Immunosuppressive Treatment in Children with Acquired Aplastic Anemia

Objective: Immunosuppressive treatment (IST) is an alternative for children with acquired aplastic anemia (AA) that do not have HLA-matched donors. The objective of this study was to evaluate the outcome of IST in children with acquired AA. Material and Methods: The study included 18 pediatric acquired AA patients that were retrospectively evaluated. The patients either did not have an HLA-matched related donor or were unable to undergo transplantation within 6 months despite having an HLA-matched donor. Results: In all, 6 of the patients were characterized as very severe AA, 6 as severe AA, and 6 as moderate AA. Mean duration of follow-up was 44.5 months. In total, 9 patients that could not be treated with equine anti-thymocyte globulin (hATG) following diagnosis received high-dose methylprednisolone treatment.
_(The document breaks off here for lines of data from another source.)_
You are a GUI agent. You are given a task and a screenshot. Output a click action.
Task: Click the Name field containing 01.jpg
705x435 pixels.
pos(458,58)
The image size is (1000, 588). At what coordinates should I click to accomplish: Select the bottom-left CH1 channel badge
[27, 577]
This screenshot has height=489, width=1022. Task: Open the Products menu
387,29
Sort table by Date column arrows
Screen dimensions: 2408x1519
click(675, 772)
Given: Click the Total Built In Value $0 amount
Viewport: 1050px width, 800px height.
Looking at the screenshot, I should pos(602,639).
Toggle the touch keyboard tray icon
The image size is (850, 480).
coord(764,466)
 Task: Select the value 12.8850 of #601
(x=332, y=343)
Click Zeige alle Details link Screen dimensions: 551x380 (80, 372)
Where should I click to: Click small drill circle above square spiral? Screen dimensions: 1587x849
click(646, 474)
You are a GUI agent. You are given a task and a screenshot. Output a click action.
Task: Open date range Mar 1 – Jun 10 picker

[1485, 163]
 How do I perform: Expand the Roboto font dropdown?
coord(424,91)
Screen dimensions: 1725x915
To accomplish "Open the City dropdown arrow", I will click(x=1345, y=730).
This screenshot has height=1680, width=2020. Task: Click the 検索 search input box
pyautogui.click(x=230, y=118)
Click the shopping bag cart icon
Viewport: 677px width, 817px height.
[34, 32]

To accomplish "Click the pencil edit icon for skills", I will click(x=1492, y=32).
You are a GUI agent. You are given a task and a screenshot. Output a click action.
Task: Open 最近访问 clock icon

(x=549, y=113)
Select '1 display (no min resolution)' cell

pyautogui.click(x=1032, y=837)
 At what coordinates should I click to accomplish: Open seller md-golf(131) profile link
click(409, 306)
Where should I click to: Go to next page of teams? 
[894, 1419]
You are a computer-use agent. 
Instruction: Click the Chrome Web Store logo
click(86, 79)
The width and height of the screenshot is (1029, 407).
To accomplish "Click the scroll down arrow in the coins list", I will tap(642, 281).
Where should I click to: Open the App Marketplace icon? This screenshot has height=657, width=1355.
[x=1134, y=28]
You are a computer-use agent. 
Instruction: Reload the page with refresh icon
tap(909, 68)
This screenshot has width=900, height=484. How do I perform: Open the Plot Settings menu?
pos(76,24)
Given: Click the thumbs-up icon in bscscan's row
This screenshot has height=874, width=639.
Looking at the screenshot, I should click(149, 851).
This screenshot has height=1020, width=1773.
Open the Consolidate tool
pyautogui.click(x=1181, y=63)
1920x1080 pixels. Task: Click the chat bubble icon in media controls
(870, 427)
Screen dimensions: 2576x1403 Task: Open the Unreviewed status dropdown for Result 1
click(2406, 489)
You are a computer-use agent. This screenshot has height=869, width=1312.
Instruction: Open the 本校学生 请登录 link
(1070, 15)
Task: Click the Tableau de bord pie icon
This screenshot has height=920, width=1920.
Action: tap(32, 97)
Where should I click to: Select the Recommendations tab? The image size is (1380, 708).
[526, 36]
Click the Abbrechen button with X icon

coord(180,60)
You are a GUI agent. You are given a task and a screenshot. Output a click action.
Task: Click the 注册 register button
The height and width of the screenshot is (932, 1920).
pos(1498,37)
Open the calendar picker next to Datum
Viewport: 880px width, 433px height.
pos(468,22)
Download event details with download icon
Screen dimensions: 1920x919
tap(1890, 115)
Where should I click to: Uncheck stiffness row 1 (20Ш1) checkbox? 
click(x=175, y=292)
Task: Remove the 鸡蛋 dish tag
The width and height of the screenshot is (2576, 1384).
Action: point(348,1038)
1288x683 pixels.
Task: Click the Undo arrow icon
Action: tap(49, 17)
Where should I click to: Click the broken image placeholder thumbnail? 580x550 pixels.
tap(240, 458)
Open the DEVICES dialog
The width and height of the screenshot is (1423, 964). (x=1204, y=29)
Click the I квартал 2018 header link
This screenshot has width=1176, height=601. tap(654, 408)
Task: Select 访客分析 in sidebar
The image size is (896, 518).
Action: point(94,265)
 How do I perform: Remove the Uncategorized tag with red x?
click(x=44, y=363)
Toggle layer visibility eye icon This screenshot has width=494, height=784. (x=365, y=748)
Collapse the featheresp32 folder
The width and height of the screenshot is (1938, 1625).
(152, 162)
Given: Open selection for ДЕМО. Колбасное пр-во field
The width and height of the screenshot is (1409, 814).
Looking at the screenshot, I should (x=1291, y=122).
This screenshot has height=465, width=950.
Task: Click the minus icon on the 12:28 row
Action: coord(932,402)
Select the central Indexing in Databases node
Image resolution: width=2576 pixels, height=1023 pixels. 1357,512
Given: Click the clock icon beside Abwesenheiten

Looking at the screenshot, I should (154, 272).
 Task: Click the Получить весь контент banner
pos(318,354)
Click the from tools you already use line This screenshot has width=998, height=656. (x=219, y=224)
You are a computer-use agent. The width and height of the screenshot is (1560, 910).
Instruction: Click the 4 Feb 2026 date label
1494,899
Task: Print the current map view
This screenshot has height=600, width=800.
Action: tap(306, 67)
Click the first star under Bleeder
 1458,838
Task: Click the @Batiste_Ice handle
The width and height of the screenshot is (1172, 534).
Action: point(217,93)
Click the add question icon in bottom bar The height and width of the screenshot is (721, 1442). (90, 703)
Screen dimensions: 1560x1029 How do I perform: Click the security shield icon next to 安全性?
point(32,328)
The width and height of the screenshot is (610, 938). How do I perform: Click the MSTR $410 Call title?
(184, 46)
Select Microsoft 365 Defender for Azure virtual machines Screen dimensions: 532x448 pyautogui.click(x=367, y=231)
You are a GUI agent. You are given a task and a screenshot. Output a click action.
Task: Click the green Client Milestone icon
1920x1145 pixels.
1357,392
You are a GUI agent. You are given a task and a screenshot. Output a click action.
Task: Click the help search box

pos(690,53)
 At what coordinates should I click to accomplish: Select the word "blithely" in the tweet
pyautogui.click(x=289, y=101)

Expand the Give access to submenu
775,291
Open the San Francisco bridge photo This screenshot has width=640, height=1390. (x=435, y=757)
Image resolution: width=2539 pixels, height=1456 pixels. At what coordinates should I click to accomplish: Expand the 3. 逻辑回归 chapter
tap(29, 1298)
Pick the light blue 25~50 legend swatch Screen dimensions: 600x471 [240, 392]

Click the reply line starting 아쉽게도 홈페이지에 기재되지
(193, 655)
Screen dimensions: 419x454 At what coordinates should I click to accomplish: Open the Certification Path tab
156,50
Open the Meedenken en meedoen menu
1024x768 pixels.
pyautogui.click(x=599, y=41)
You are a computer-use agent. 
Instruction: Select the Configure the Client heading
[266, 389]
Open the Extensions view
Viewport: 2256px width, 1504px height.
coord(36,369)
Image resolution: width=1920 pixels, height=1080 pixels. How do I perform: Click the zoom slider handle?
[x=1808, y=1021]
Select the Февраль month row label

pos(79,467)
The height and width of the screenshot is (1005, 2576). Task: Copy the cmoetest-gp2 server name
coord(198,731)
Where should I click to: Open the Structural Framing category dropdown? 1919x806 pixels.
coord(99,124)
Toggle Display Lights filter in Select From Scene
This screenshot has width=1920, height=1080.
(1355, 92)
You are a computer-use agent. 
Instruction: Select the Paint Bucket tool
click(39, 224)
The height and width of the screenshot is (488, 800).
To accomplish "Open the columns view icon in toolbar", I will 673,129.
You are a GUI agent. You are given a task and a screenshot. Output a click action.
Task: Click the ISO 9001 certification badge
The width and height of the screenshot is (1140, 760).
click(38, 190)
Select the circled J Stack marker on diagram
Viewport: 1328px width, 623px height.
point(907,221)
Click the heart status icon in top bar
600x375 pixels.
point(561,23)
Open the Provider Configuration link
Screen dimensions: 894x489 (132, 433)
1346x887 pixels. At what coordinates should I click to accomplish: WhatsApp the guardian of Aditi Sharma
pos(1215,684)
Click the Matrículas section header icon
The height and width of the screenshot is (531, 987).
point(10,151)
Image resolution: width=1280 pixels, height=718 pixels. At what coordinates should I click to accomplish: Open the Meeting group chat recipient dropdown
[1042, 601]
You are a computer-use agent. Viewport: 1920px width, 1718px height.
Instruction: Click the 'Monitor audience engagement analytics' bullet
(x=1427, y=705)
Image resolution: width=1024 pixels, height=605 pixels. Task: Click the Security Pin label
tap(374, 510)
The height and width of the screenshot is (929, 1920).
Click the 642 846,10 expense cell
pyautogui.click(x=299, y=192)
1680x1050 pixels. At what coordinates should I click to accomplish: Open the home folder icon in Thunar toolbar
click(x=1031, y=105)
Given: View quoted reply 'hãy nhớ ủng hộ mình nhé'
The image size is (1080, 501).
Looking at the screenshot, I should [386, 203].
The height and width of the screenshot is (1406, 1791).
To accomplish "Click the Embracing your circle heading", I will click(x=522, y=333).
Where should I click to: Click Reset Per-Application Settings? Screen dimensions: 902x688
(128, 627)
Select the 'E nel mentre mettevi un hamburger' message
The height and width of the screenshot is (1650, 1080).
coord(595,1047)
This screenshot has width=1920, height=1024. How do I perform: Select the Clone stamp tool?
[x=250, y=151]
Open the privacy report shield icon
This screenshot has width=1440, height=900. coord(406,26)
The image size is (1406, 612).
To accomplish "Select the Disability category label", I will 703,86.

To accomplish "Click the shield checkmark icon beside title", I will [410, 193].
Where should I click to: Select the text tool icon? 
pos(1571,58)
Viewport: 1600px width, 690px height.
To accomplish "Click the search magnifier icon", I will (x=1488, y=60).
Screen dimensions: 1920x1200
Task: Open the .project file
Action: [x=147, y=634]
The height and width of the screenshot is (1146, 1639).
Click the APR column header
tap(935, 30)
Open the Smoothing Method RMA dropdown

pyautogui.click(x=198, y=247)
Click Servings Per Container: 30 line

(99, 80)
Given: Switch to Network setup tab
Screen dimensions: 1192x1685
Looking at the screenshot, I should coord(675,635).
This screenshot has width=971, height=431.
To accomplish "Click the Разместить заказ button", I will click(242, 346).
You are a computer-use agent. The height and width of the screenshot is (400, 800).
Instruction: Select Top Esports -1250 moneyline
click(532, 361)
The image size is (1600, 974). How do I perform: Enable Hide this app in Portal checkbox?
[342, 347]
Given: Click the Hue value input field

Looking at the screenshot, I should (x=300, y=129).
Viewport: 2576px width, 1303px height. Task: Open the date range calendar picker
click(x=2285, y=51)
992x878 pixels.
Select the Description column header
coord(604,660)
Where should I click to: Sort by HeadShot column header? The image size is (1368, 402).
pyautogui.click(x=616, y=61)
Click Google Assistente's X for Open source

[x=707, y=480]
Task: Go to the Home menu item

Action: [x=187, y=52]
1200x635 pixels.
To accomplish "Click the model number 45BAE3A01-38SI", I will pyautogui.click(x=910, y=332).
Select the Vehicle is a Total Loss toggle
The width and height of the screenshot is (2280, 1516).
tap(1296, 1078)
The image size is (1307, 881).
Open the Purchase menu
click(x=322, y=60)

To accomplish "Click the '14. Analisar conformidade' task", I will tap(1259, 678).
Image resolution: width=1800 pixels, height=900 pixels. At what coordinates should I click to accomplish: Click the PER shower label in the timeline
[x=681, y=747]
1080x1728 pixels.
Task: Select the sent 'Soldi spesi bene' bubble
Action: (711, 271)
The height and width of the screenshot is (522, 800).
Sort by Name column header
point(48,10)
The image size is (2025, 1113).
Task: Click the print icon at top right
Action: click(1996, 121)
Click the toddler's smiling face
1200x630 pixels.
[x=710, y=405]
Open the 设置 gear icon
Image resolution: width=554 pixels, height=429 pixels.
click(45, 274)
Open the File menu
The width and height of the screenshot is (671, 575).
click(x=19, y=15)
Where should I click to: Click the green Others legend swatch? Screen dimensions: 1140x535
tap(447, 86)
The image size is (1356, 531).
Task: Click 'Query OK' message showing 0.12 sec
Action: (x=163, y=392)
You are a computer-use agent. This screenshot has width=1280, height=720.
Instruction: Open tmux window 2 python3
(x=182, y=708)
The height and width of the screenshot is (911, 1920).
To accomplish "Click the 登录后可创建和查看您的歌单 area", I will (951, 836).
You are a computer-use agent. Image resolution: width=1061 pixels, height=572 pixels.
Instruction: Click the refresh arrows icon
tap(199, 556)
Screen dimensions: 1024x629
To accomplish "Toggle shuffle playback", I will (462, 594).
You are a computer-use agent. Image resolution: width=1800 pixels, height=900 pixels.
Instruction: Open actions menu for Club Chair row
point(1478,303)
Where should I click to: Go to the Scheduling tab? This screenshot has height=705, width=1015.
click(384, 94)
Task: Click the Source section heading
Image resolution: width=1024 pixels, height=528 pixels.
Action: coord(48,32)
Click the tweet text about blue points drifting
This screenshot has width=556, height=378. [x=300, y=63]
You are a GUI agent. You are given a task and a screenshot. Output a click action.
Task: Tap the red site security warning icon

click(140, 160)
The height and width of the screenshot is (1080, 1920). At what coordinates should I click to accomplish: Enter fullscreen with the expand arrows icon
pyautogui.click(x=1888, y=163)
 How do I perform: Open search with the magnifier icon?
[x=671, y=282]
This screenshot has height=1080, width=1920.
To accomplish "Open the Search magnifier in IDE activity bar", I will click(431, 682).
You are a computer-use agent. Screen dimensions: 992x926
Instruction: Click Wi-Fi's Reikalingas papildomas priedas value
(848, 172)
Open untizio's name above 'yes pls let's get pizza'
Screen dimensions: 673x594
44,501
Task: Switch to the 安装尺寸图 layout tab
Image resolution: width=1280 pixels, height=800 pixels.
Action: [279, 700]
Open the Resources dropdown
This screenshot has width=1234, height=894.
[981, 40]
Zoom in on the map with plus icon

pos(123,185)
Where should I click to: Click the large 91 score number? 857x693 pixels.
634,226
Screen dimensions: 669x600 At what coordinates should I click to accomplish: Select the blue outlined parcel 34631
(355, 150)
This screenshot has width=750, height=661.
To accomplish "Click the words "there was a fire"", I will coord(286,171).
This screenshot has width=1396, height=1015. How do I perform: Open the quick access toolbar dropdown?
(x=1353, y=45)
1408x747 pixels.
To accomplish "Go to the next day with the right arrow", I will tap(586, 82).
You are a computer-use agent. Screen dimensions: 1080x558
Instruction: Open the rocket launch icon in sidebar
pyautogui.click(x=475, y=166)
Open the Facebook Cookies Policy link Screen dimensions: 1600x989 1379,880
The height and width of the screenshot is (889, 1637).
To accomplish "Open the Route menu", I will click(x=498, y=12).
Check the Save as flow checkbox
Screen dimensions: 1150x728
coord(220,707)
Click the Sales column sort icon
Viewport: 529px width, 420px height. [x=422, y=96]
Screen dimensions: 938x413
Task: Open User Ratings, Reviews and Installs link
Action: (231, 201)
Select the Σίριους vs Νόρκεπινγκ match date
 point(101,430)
Among the 6 very severe AA patients, 2 achieved complete remission (22%); the other 16 patients received hATG+cyclosporine and short-term methylprednisolone. In total, 4 of the patients died during the first month of treatment. Of the remaining 12 patients, 3 responded to the treatment (25%). Of the 9 patients that did not respond after 3 months of treatment, 7 received a second course of immunosuppressive treatment with rabbit ATG (rATG)+cyclosporine and short-term methylprednisolone; 2 of the 7 patients responded (22%), but 5 did not respond to any treatment. Median survival among the patients was as 64 ± 8 months Conclusion: Combination IST with ATG+cyclosporine and low-dose methylprednisolone was an effective treatment in the pediatric acquired AA patients with non-identical HLA donors. In the patients that couldn’t be treated with ATG high-dose methylprednisolone treatment was safe and effective.